• _EXERCISE PROMPT_
Transcribe every entry word for word.

Stored records
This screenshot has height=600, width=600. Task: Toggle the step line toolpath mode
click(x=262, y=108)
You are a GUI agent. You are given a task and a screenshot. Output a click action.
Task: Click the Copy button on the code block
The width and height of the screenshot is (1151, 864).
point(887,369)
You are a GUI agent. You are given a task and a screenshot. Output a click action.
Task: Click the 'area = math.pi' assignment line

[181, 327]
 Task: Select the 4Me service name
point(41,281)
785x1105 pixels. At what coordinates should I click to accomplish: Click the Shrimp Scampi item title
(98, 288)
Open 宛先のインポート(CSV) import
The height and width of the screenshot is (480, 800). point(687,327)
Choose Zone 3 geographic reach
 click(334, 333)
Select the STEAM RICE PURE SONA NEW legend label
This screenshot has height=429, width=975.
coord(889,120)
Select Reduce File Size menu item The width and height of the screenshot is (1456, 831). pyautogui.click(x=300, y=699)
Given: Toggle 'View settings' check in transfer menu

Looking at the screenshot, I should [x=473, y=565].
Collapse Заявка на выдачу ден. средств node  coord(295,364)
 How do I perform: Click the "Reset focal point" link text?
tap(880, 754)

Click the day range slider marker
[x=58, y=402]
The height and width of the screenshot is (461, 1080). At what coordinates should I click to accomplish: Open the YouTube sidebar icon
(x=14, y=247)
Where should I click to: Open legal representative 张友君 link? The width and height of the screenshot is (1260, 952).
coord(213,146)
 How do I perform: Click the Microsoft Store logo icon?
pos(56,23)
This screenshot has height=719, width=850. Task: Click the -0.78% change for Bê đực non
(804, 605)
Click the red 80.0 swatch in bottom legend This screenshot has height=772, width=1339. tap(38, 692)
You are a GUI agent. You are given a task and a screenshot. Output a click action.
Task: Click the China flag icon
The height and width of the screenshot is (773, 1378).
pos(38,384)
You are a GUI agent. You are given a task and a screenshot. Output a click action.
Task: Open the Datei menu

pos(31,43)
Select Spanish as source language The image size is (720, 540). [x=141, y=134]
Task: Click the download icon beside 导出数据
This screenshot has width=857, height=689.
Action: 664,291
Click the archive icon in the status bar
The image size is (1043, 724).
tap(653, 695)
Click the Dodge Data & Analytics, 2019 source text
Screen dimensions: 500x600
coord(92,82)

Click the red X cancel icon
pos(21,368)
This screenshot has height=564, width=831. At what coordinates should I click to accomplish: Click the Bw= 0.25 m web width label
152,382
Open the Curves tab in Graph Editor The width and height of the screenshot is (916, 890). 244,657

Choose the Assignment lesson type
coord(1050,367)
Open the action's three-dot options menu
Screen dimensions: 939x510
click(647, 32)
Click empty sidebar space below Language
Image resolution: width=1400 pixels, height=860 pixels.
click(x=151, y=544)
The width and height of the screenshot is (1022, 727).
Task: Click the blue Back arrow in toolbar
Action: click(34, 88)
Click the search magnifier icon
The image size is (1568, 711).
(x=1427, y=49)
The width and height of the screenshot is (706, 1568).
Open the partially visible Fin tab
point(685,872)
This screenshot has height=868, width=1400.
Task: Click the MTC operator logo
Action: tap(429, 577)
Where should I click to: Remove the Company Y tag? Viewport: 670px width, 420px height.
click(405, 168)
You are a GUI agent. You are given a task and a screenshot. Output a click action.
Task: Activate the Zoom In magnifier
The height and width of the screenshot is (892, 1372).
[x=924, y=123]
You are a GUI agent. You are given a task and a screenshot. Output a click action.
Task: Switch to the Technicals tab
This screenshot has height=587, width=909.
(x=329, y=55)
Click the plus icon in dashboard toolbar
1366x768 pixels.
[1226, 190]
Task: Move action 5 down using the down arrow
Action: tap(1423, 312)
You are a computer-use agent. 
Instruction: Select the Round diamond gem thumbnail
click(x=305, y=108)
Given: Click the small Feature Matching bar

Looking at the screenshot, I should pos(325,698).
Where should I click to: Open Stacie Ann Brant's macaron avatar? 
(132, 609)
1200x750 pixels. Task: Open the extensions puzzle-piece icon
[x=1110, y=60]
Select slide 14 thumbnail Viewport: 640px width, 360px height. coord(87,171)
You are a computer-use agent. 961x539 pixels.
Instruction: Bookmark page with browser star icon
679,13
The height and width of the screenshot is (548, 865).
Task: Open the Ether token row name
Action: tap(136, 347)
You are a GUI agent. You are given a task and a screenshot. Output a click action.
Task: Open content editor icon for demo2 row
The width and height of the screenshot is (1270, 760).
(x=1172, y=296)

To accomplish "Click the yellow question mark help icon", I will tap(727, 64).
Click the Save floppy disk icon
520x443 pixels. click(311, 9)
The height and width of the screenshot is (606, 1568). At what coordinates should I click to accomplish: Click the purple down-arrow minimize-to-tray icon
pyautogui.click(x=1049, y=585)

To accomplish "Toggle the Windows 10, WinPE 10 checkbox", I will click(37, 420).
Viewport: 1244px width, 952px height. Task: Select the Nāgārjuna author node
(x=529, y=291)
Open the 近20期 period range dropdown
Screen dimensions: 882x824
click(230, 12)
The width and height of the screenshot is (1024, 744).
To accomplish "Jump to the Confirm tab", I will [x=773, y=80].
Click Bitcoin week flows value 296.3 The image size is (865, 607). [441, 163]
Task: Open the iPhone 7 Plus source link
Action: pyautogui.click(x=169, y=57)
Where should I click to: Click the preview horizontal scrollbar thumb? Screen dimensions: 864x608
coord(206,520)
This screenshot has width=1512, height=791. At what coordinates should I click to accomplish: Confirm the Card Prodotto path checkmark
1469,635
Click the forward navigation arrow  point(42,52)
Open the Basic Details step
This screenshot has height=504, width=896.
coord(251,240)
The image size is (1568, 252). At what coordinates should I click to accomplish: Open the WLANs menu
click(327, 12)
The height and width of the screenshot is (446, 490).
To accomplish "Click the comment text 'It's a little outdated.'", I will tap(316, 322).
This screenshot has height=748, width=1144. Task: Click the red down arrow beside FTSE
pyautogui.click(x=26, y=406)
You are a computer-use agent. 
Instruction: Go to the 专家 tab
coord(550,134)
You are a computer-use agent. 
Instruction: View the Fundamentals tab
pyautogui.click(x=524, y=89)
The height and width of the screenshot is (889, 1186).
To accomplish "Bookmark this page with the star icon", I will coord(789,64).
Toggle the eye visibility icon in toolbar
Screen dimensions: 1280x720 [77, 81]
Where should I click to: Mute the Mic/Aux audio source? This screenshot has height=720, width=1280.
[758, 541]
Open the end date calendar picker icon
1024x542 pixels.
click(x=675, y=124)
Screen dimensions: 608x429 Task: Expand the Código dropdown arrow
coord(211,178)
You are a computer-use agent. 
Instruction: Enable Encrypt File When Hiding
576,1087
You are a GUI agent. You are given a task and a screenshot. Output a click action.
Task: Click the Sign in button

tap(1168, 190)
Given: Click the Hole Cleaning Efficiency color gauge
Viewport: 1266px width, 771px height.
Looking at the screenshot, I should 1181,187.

• _COMPLETED TASK_
This screenshot has height=600, width=600. Task: Toggle the step line toolpath mode
click(x=262, y=108)
You are a GUI agent. You are given a task and a screenshot. Output a click action.
Task: Click the Copy button on the code block
The width and height of the screenshot is (1151, 864).
point(887,369)
You are a GUI agent. You are given a task and a screenshot. Output a click action.
Task: Click the 'area = math.pi' assignment line

[181, 327]
 Task: Select the 4Me service name
point(41,281)
785x1105 pixels. At what coordinates should I click to accomplish: Click the Shrimp Scampi item title
(98, 288)
Open 宛先のインポート(CSV) import
The height and width of the screenshot is (480, 800). point(687,327)
Choose Zone 3 geographic reach
 click(334, 333)
Select the STEAM RICE PURE SONA NEW legend label
This screenshot has height=429, width=975.
coord(889,120)
Select Reduce File Size menu item The width and height of the screenshot is (1456, 831). pyautogui.click(x=300, y=699)
Given: Toggle 'View settings' check in transfer menu

Looking at the screenshot, I should [x=473, y=565].
Collapse Заявка на выдачу ден. средств node  coord(295,364)
 How do I perform: Click the "Reset focal point" link text?
tap(880, 754)

Click the day range slider marker
[x=58, y=402]
The height and width of the screenshot is (461, 1080). At what coordinates should I click to accomplish: Open the YouTube sidebar icon
(x=14, y=247)
Where should I click to: Open legal representative 张友君 link? The width and height of the screenshot is (1260, 952).
coord(213,146)
 How do I perform: Click the Microsoft Store logo icon?
pos(56,23)
This screenshot has height=719, width=850. Task: Click the -0.78% change for Bê đực non
(804, 605)
Click the red 80.0 swatch in bottom legend This screenshot has height=772, width=1339. tap(38, 692)
You are a GUI agent. You are given a task and a screenshot. Output a click action.
Task: Click the China flag icon
The height and width of the screenshot is (773, 1378).
pos(38,384)
You are a GUI agent. You are given a task and a screenshot. Output a click action.
Task: Open the Datei menu

pos(31,43)
Select Spanish as source language The image size is (720, 540). [x=141, y=134]
Task: Click the download icon beside 导出数据
This screenshot has width=857, height=689.
Action: 664,291
Click the archive icon in the status bar
The image size is (1043, 724).
tap(653, 695)
Click the Dodge Data & Analytics, 2019 source text
Screen dimensions: 500x600
coord(92,82)

Click the red X cancel icon
pos(21,368)
This screenshot has height=564, width=831. At what coordinates should I click to accomplish: Click the Bw= 0.25 m web width label
152,382
Open the Curves tab in Graph Editor The width and height of the screenshot is (916, 890). 244,657

Choose the Assignment lesson type
coord(1050,367)
Open the action's three-dot options menu
Screen dimensions: 939x510
click(647, 32)
Click empty sidebar space below Language
Image resolution: width=1400 pixels, height=860 pixels.
click(x=151, y=544)
The width and height of the screenshot is (1022, 727).
Task: Click the blue Back arrow in toolbar
Action: click(34, 88)
Click the search magnifier icon
The image size is (1568, 711).
(x=1427, y=49)
The width and height of the screenshot is (706, 1568).
Open the partially visible Fin tab
point(685,872)
This screenshot has height=868, width=1400.
Task: Click the MTC operator logo
Action: tap(429, 577)
Where should I click to: Remove the Company Y tag? Viewport: 670px width, 420px height.
click(405, 168)
You are a GUI agent. You are given a task and a screenshot. Output a click action.
Task: Activate the Zoom In magnifier
The height and width of the screenshot is (892, 1372).
[x=924, y=123]
You are a GUI agent. You are given a task and a screenshot. Output a click action.
Task: Switch to the Technicals tab
This screenshot has height=587, width=909.
(x=329, y=55)
Click the plus icon in dashboard toolbar
1366x768 pixels.
[1226, 190]
Task: Move action 5 down using the down arrow
Action: tap(1423, 312)
You are a computer-use agent. 
Instruction: Select the Round diamond gem thumbnail
click(x=305, y=108)
Given: Click the small Feature Matching bar

Looking at the screenshot, I should pos(325,698).
Where should I click to: Open Stacie Ann Brant's macaron avatar? 
(132, 609)
1200x750 pixels. Task: Open the extensions puzzle-piece icon
[x=1110, y=60]
Select slide 14 thumbnail Viewport: 640px width, 360px height. coord(87,171)
You are a computer-use agent. 961x539 pixels.
Instruction: Bookmark page with browser star icon
679,13
The height and width of the screenshot is (548, 865).
Task: Open the Ether token row name
Action: tap(136, 347)
You are a GUI agent. You are given a task and a screenshot. Output a click action.
Task: Open content editor icon for demo2 row
The width and height of the screenshot is (1270, 760).
(x=1172, y=296)

To accomplish "Click the yellow question mark help icon", I will tap(727, 64).
Click the Save floppy disk icon
520x443 pixels. click(311, 9)
The height and width of the screenshot is (606, 1568). At what coordinates should I click to accomplish: Click the purple down-arrow minimize-to-tray icon
pyautogui.click(x=1049, y=585)

To accomplish "Toggle the Windows 10, WinPE 10 checkbox", I will click(37, 420).
Viewport: 1244px width, 952px height. Task: Select the Nāgārjuna author node
(x=529, y=291)
Open the 近20期 period range dropdown
Screen dimensions: 882x824
click(230, 12)
The width and height of the screenshot is (1024, 744).
To accomplish "Jump to the Confirm tab", I will [x=773, y=80].
Click Bitcoin week flows value 296.3 The image size is (865, 607). [441, 163]
Task: Open the iPhone 7 Plus source link
Action: pyautogui.click(x=169, y=57)
Where should I click to: Click the preview horizontal scrollbar thumb? Screen dimensions: 864x608
coord(206,520)
This screenshot has width=1512, height=791. At what coordinates should I click to accomplish: Confirm the Card Prodotto path checkmark
1469,635
Click the forward navigation arrow  point(42,52)
Open the Basic Details step
This screenshot has height=504, width=896.
coord(251,240)
The image size is (1568, 252). At what coordinates should I click to accomplish: Open the WLANs menu
click(327, 12)
The height and width of the screenshot is (446, 490).
To accomplish "Click the comment text 'It's a little outdated.'", I will tap(316, 322).
This screenshot has height=748, width=1144. Task: Click the red down arrow beside FTSE
pyautogui.click(x=26, y=406)
You are a computer-use agent. 
Instruction: Go to the 专家 tab
coord(550,134)
You are a computer-use agent. 
Instruction: View the Fundamentals tab
pyautogui.click(x=524, y=89)
The height and width of the screenshot is (889, 1186).
To accomplish "Bookmark this page with the star icon", I will coord(789,64).
Toggle the eye visibility icon in toolbar
Screen dimensions: 1280x720 [77, 81]
Where should I click to: Mute the Mic/Aux audio source? This screenshot has height=720, width=1280.
[758, 541]
Open the end date calendar picker icon
1024x542 pixels.
click(x=675, y=124)
Screen dimensions: 608x429 Task: Expand the Código dropdown arrow
coord(211,178)
You are a computer-use agent. 
Instruction: Enable Encrypt File When Hiding
576,1087
You are a GUI agent. You are given a task and a screenshot. Output a click action.
Task: Click the Sign in button

tap(1168, 190)
Given: Click the Hole Cleaning Efficiency color gauge
Viewport: 1266px width, 771px height.
Looking at the screenshot, I should 1181,187.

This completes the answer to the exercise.